[Saved data entries]

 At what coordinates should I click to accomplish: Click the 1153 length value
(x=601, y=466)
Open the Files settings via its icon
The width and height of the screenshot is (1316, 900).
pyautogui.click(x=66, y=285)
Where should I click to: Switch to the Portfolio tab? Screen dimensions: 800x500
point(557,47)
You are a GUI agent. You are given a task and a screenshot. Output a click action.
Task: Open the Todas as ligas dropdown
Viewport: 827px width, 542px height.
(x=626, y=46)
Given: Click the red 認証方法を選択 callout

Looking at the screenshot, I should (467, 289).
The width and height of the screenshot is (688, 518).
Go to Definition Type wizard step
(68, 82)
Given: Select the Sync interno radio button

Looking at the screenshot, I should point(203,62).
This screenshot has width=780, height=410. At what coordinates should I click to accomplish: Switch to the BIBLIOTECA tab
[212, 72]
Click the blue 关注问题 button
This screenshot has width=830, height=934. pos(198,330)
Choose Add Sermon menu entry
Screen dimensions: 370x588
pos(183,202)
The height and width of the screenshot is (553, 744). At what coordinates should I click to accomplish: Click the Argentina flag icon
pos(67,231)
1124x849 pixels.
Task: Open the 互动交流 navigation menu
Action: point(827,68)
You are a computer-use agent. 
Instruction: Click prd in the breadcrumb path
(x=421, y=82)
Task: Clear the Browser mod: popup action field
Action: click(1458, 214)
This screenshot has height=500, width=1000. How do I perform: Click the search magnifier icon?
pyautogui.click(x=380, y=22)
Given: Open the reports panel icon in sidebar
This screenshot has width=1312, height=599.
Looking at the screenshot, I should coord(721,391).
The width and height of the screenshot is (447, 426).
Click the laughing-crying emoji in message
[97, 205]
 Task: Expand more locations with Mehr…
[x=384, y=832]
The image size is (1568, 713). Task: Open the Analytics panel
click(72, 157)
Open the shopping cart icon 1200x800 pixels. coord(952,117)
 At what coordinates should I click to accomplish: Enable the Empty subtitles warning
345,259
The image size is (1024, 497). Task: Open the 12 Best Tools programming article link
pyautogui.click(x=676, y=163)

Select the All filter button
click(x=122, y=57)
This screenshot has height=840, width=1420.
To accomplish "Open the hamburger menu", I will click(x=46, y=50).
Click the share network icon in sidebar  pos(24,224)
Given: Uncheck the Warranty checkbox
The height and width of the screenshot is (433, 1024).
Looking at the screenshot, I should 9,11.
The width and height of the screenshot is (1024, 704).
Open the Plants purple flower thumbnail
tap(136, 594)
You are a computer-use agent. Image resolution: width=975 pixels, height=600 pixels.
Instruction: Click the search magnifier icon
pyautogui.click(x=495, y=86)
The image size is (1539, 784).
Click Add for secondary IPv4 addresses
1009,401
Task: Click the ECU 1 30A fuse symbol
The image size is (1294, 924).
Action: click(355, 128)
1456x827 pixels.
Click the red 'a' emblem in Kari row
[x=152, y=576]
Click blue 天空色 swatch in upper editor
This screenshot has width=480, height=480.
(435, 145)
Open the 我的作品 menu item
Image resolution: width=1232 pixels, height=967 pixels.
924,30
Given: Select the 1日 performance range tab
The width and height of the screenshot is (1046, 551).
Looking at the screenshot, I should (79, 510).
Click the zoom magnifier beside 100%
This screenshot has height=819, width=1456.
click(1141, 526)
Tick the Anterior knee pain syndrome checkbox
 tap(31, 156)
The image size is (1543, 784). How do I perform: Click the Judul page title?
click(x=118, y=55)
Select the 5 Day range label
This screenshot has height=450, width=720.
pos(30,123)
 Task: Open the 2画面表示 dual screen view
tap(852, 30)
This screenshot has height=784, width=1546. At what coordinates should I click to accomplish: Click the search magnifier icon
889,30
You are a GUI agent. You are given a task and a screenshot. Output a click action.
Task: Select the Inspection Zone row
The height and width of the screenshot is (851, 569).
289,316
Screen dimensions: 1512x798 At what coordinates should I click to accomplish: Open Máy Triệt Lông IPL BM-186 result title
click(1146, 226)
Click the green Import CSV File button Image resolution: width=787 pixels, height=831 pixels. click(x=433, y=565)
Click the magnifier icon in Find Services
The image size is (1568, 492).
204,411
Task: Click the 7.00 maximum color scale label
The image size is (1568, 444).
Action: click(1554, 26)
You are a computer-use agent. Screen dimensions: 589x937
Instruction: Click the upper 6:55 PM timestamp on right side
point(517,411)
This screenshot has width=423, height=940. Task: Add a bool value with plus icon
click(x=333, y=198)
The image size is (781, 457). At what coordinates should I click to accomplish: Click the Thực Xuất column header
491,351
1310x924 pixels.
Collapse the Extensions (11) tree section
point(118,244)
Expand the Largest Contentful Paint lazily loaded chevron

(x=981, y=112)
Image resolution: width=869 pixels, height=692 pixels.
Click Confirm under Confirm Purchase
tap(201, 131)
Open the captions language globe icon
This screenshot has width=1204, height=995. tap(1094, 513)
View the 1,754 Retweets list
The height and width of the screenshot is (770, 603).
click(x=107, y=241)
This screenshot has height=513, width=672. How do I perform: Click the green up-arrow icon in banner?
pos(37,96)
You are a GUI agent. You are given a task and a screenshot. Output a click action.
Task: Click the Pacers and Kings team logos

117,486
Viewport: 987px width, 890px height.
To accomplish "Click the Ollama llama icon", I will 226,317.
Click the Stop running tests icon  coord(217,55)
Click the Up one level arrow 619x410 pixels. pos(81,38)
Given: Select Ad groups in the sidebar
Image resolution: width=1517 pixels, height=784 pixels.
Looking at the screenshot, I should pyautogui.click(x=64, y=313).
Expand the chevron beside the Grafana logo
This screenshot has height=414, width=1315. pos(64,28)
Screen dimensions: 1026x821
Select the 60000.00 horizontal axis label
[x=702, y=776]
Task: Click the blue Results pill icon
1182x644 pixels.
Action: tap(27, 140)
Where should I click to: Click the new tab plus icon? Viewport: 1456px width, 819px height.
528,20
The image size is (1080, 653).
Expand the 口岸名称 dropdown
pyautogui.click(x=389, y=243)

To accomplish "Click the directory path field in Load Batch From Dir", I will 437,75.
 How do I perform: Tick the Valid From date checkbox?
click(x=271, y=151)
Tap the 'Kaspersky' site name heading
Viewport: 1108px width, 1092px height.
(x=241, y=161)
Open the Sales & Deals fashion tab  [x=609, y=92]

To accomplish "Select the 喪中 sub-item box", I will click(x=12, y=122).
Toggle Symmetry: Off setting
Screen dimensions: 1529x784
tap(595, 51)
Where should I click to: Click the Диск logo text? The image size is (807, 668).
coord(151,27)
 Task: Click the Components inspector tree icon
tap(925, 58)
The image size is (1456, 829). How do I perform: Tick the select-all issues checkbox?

» PROBLEM STATEMENT: Reproduce all of the rows above word for word, changing nothing.

» SOLUTION:
 At what coordinates should I click to accomplish: Click the 1153 length value
(x=601, y=466)
Open the Files settings via its icon
The width and height of the screenshot is (1316, 900).
pyautogui.click(x=66, y=285)
Where should I click to: Switch to the Portfolio tab? Screen dimensions: 800x500
point(557,47)
You are a GUI agent. You are given a task and a screenshot. Output a click action.
Task: Open the Todas as ligas dropdown
Viewport: 827px width, 542px height.
(x=626, y=46)
Given: Click the red 認証方法を選択 callout

Looking at the screenshot, I should (467, 289).
The width and height of the screenshot is (688, 518).
Go to Definition Type wizard step
(68, 82)
Given: Select the Sync interno radio button

Looking at the screenshot, I should point(203,62).
This screenshot has width=780, height=410. At what coordinates should I click to accomplish: Switch to the BIBLIOTECA tab
[212, 72]
Click the blue 关注问题 button
This screenshot has width=830, height=934. pos(198,330)
Choose Add Sermon menu entry
Screen dimensions: 370x588
pos(183,202)
The height and width of the screenshot is (553, 744). At what coordinates should I click to accomplish: Click the Argentina flag icon
pos(67,231)
1124x849 pixels.
Task: Open the 互动交流 navigation menu
Action: point(827,68)
You are a computer-use agent. 
Instruction: Click prd in the breadcrumb path
(x=421, y=82)
Task: Clear the Browser mod: popup action field
Action: click(1458, 214)
This screenshot has height=500, width=1000. How do I perform: Click the search magnifier icon?
pyautogui.click(x=380, y=22)
Given: Open the reports panel icon in sidebar
This screenshot has width=1312, height=599.
Looking at the screenshot, I should coord(721,391).
The width and height of the screenshot is (447, 426).
Click the laughing-crying emoji in message
[97, 205]
 Task: Expand more locations with Mehr…
[x=384, y=832]
The image size is (1568, 713). Task: Open the Analytics panel
click(72, 157)
Open the shopping cart icon 1200x800 pixels. coord(952,117)
 At what coordinates should I click to accomplish: Enable the Empty subtitles warning
345,259
The image size is (1024, 497). Task: Open the 12 Best Tools programming article link
pyautogui.click(x=676, y=163)

Select the All filter button
click(x=122, y=57)
This screenshot has height=840, width=1420.
To accomplish "Open the hamburger menu", I will click(x=46, y=50).
Click the share network icon in sidebar  pos(24,224)
Given: Uncheck the Warranty checkbox
The height and width of the screenshot is (433, 1024).
Looking at the screenshot, I should 9,11.
The width and height of the screenshot is (1024, 704).
Open the Plants purple flower thumbnail
tap(136, 594)
You are a computer-use agent. Image resolution: width=975 pixels, height=600 pixels.
Instruction: Click the search magnifier icon
pyautogui.click(x=495, y=86)
The image size is (1539, 784).
Click Add for secondary IPv4 addresses
1009,401
Task: Click the ECU 1 30A fuse symbol
The image size is (1294, 924).
Action: click(355, 128)
1456x827 pixels.
Click the red 'a' emblem in Kari row
[x=152, y=576]
Click blue 天空色 swatch in upper editor
This screenshot has width=480, height=480.
(435, 145)
Open the 我的作品 menu item
Image resolution: width=1232 pixels, height=967 pixels.
924,30
Given: Select the 1日 performance range tab
The width and height of the screenshot is (1046, 551).
Looking at the screenshot, I should (79, 510).
Click the zoom magnifier beside 100%
This screenshot has height=819, width=1456.
click(1141, 526)
Tick the Anterior knee pain syndrome checkbox
 tap(31, 156)
The image size is (1543, 784). How do I perform: Click the Judul page title?
click(x=118, y=55)
Select the 5 Day range label
This screenshot has height=450, width=720.
pos(30,123)
 Task: Open the 2画面表示 dual screen view
tap(852, 30)
This screenshot has height=784, width=1546. At what coordinates should I click to accomplish: Click the search magnifier icon
889,30
You are a GUI agent. You are given a task and a screenshot. Output a click action.
Task: Select the Inspection Zone row
The height and width of the screenshot is (851, 569).
289,316
Screen dimensions: 1512x798 At what coordinates should I click to accomplish: Open Máy Triệt Lông IPL BM-186 result title
click(1146, 226)
Click the green Import CSV File button Image resolution: width=787 pixels, height=831 pixels. click(x=433, y=565)
Click the magnifier icon in Find Services
The image size is (1568, 492).
204,411
Task: Click the 7.00 maximum color scale label
The image size is (1568, 444).
Action: click(1554, 26)
You are a computer-use agent. Screen dimensions: 589x937
Instruction: Click the upper 6:55 PM timestamp on right side
point(517,411)
This screenshot has width=423, height=940. Task: Add a bool value with plus icon
click(x=333, y=198)
The image size is (781, 457). At what coordinates should I click to accomplish: Click the Thực Xuất column header
491,351
1310x924 pixels.
Collapse the Extensions (11) tree section
point(118,244)
Expand the Largest Contentful Paint lazily loaded chevron

(x=981, y=112)
Image resolution: width=869 pixels, height=692 pixels.
Click Confirm under Confirm Purchase
tap(201, 131)
Open the captions language globe icon
This screenshot has width=1204, height=995. tap(1094, 513)
View the 1,754 Retweets list
The height and width of the screenshot is (770, 603).
click(x=107, y=241)
This screenshot has height=513, width=672. How do I perform: Click the green up-arrow icon in banner?
pos(37,96)
You are a GUI agent. You are given a task and a screenshot. Output a click action.
Task: Click the Pacers and Kings team logos

117,486
Viewport: 987px width, 890px height.
To accomplish "Click the Ollama llama icon", I will 226,317.
Click the Stop running tests icon  coord(217,55)
Click the Up one level arrow 619x410 pixels. pos(81,38)
Given: Select Ad groups in the sidebar
Image resolution: width=1517 pixels, height=784 pixels.
Looking at the screenshot, I should pyautogui.click(x=64, y=313).
Expand the chevron beside the Grafana logo
This screenshot has height=414, width=1315. pos(64,28)
Screen dimensions: 1026x821
Select the 60000.00 horizontal axis label
[x=702, y=776]
Task: Click the blue Results pill icon
1182x644 pixels.
Action: tap(27, 140)
Where should I click to: Click the new tab plus icon? Viewport: 1456px width, 819px height.
528,20
The image size is (1080, 653).
Expand the 口岸名称 dropdown
pyautogui.click(x=389, y=243)

To accomplish "Click the directory path field in Load Batch From Dir", I will 437,75.
 How do I perform: Tick the Valid From date checkbox?
click(x=271, y=151)
Tap the 'Kaspersky' site name heading
Viewport: 1108px width, 1092px height.
(x=241, y=161)
Open the Sales & Deals fashion tab  [x=609, y=92]

To accomplish "Select the 喪中 sub-item box", I will click(x=12, y=122).
Toggle Symmetry: Off setting
Screen dimensions: 1529x784
tap(595, 51)
Where should I click to: Click the Диск logo text? The image size is (807, 668).
coord(151,27)
 Task: Click the Components inspector tree icon
tap(925, 58)
The image size is (1456, 829). How do I perform: Tick the select-all issues checkbox?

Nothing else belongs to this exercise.